Task description - List each line below that contains the string "field". Case counts.

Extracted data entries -
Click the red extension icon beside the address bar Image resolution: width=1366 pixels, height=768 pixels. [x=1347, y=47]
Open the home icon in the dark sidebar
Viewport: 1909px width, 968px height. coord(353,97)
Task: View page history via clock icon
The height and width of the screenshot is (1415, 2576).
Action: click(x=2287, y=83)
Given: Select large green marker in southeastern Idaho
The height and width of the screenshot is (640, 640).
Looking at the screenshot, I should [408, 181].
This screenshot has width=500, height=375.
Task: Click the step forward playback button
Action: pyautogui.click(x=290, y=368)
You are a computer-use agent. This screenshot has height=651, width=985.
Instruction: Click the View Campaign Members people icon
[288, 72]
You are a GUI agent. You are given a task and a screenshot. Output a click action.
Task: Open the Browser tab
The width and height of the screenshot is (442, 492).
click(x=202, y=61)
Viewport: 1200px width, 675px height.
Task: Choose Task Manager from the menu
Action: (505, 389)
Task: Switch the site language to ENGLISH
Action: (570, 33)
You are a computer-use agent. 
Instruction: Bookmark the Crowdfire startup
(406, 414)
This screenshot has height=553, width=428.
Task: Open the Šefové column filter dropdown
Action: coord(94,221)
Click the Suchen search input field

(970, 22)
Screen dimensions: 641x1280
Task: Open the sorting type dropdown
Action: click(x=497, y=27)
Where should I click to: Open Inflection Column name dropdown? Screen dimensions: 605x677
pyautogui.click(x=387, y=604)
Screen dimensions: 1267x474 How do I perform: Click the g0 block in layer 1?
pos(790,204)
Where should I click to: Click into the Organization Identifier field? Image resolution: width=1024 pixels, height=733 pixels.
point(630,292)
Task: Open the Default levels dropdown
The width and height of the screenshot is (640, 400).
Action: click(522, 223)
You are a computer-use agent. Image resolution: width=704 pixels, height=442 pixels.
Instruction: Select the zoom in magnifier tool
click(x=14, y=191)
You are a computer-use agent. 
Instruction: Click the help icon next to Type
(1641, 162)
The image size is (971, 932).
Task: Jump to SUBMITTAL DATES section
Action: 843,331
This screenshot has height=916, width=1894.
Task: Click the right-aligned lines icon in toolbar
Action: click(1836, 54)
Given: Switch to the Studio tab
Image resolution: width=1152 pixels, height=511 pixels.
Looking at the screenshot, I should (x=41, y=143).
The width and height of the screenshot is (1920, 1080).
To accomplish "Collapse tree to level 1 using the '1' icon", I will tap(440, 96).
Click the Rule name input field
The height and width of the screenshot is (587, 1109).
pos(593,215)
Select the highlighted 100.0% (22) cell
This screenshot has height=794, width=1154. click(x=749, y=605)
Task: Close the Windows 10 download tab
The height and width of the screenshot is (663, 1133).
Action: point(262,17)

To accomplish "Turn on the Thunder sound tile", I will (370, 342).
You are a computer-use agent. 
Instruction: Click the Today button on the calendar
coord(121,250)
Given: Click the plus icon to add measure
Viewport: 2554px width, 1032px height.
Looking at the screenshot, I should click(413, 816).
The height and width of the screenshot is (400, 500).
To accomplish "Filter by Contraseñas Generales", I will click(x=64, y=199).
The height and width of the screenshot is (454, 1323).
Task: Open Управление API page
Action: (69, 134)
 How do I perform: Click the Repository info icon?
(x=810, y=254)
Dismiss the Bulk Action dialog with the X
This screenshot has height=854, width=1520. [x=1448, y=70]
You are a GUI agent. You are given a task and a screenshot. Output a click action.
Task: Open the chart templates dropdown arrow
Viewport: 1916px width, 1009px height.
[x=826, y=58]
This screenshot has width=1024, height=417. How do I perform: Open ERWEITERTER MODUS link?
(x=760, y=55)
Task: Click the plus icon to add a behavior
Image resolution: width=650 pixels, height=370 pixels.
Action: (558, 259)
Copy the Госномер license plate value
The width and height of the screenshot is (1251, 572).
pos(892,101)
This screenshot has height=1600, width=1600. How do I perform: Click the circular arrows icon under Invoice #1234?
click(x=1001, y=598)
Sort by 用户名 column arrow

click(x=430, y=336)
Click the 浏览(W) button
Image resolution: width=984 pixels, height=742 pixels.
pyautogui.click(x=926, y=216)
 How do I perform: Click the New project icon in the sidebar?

Result of this exercise -
Click the Suchen search input field
Where should I click to: Click into the Organization Identifier field? Image resolution: width=1024 pixels, height=733 pixels.
Click the Rule name input field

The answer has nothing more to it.